Directive —
Repeat the entries below word for word, starting at the line containing "Task: Click the Export to Delimited button" and ending at the line containing "pyautogui.click(x=584, y=779)", with both of those lines included.

Location data for elements and text
· · · · · · ·
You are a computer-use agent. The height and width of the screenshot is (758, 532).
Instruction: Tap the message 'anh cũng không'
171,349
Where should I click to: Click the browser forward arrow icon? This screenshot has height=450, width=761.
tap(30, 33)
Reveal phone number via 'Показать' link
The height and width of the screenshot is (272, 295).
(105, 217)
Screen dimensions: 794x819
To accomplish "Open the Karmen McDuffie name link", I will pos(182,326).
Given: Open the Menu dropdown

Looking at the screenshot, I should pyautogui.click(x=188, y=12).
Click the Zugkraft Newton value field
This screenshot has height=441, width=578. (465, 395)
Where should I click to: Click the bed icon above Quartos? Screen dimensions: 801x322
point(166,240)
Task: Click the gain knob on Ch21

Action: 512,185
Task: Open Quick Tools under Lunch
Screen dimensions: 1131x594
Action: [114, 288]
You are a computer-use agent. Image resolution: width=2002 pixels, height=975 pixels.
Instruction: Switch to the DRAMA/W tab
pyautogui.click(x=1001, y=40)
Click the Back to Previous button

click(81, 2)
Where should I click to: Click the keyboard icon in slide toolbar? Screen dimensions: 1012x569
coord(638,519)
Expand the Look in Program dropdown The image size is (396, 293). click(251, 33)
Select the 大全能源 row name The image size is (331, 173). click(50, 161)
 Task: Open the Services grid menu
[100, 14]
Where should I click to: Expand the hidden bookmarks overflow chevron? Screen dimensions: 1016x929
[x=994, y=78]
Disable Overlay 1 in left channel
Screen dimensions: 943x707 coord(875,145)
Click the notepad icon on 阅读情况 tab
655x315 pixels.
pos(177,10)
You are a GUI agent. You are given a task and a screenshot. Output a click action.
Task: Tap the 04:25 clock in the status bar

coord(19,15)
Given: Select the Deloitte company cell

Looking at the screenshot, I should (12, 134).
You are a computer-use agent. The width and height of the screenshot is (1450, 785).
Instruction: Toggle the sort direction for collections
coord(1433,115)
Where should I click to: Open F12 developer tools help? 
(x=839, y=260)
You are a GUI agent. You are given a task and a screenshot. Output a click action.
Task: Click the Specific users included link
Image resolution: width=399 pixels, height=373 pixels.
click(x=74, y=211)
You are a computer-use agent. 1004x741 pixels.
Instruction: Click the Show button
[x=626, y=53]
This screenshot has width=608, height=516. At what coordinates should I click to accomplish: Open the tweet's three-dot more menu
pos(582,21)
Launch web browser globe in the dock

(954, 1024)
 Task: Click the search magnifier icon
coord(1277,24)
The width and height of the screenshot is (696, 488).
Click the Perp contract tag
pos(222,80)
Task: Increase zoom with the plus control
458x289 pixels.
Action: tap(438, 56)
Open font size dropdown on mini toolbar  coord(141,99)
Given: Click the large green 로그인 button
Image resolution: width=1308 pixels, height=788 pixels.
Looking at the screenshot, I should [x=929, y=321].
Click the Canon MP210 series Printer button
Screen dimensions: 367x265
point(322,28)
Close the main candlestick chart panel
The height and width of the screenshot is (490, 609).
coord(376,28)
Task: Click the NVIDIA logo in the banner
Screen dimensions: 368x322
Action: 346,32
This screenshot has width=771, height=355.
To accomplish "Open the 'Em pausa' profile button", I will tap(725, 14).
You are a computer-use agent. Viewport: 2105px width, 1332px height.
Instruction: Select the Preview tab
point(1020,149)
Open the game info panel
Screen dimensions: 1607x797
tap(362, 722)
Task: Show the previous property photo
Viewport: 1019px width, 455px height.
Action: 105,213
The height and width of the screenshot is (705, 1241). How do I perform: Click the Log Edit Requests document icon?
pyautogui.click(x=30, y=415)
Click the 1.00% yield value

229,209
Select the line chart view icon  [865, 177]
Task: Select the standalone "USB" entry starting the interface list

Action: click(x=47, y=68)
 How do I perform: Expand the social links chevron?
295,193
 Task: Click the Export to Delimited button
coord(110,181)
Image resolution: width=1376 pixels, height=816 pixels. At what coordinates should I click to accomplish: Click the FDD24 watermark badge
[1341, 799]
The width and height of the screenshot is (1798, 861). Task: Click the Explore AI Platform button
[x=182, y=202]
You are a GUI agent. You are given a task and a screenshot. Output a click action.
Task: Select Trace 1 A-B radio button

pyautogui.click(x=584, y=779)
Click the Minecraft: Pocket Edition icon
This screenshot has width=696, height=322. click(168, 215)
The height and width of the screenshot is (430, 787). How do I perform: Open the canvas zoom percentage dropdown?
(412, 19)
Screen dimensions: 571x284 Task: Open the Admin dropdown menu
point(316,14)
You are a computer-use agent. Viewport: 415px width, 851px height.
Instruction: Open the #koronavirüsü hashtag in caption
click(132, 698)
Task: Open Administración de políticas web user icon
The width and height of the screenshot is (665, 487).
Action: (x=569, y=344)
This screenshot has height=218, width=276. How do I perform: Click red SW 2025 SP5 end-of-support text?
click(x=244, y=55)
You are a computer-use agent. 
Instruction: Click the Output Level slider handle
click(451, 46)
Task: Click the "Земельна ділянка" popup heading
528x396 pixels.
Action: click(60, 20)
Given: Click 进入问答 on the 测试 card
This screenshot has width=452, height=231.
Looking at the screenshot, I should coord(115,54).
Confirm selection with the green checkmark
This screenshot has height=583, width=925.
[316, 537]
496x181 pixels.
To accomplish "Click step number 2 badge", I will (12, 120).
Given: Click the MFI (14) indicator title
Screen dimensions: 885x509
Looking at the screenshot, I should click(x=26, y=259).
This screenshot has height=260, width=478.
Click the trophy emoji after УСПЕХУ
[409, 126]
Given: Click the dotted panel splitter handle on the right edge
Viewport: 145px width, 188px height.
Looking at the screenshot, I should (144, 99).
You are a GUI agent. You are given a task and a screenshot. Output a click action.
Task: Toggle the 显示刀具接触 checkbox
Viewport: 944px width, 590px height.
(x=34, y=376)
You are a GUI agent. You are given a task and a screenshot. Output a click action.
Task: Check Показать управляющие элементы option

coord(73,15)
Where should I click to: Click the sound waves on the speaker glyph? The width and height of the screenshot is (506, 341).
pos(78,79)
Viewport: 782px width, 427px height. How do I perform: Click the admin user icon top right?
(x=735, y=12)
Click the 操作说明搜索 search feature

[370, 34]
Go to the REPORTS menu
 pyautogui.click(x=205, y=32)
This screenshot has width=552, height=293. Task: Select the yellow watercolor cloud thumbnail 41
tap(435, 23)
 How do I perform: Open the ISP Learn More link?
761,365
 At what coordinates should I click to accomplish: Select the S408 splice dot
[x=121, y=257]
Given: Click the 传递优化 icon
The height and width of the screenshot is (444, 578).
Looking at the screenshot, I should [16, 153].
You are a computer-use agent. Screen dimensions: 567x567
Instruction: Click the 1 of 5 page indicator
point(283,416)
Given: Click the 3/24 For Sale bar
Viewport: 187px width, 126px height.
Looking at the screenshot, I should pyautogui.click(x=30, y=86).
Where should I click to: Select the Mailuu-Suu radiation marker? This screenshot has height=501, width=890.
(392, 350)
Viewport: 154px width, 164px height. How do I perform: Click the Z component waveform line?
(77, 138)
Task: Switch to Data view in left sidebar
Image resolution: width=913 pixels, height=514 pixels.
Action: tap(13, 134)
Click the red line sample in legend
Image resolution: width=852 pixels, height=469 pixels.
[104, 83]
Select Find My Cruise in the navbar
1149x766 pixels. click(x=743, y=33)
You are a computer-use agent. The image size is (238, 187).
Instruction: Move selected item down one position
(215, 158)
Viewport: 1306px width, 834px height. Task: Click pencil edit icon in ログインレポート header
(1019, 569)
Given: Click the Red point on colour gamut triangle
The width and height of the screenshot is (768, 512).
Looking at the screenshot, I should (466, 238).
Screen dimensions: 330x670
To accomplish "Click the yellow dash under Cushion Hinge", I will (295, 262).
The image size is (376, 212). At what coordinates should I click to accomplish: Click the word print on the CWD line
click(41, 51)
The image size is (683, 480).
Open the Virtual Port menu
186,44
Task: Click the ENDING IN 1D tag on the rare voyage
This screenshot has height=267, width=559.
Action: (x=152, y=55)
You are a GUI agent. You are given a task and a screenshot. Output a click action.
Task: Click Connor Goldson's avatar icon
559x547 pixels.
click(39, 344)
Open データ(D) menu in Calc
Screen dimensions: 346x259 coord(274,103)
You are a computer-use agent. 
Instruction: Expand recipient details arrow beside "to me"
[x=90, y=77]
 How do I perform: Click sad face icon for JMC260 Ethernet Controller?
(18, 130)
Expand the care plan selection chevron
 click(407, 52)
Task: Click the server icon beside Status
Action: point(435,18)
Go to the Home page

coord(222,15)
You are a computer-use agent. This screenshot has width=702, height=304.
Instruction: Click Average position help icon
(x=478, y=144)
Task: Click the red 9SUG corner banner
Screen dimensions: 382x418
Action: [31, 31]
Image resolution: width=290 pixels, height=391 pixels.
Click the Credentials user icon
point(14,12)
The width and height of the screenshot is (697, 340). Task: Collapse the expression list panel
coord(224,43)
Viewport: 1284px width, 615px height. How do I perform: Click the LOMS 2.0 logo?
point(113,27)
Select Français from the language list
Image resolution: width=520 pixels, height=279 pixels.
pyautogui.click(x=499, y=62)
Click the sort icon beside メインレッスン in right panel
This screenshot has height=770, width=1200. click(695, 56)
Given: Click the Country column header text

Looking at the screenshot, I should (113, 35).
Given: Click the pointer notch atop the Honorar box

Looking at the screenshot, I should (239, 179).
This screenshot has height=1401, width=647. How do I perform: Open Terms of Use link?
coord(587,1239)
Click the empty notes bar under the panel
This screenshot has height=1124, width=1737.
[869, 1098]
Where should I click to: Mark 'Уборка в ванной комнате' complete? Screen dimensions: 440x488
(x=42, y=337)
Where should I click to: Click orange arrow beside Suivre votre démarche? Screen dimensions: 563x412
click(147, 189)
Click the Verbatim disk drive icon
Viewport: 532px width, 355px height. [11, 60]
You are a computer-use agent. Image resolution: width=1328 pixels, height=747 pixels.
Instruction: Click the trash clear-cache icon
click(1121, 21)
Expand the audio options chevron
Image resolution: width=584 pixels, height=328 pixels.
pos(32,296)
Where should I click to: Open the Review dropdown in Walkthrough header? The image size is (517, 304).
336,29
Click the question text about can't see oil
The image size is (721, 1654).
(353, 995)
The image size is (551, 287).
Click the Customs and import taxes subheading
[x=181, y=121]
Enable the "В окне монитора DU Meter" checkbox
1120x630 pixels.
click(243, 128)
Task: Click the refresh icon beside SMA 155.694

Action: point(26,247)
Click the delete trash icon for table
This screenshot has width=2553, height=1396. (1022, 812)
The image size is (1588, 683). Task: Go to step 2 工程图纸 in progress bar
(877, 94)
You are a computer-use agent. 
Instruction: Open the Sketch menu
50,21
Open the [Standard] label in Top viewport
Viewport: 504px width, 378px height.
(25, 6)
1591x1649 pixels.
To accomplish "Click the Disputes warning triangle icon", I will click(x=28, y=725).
· · · · · · ·
The answer —
 Task: Click the Export to Delimited button
coord(110,181)
Image resolution: width=1376 pixels, height=816 pixels. At what coordinates should I click to accomplish: Click the FDD24 watermark badge
[1341, 799]
The width and height of the screenshot is (1798, 861). Task: Click the Explore AI Platform button
[x=182, y=202]
You are a GUI agent. You are given a task and a screenshot. Output a click action.
Task: Select Trace 1 A-B radio button

pyautogui.click(x=584, y=779)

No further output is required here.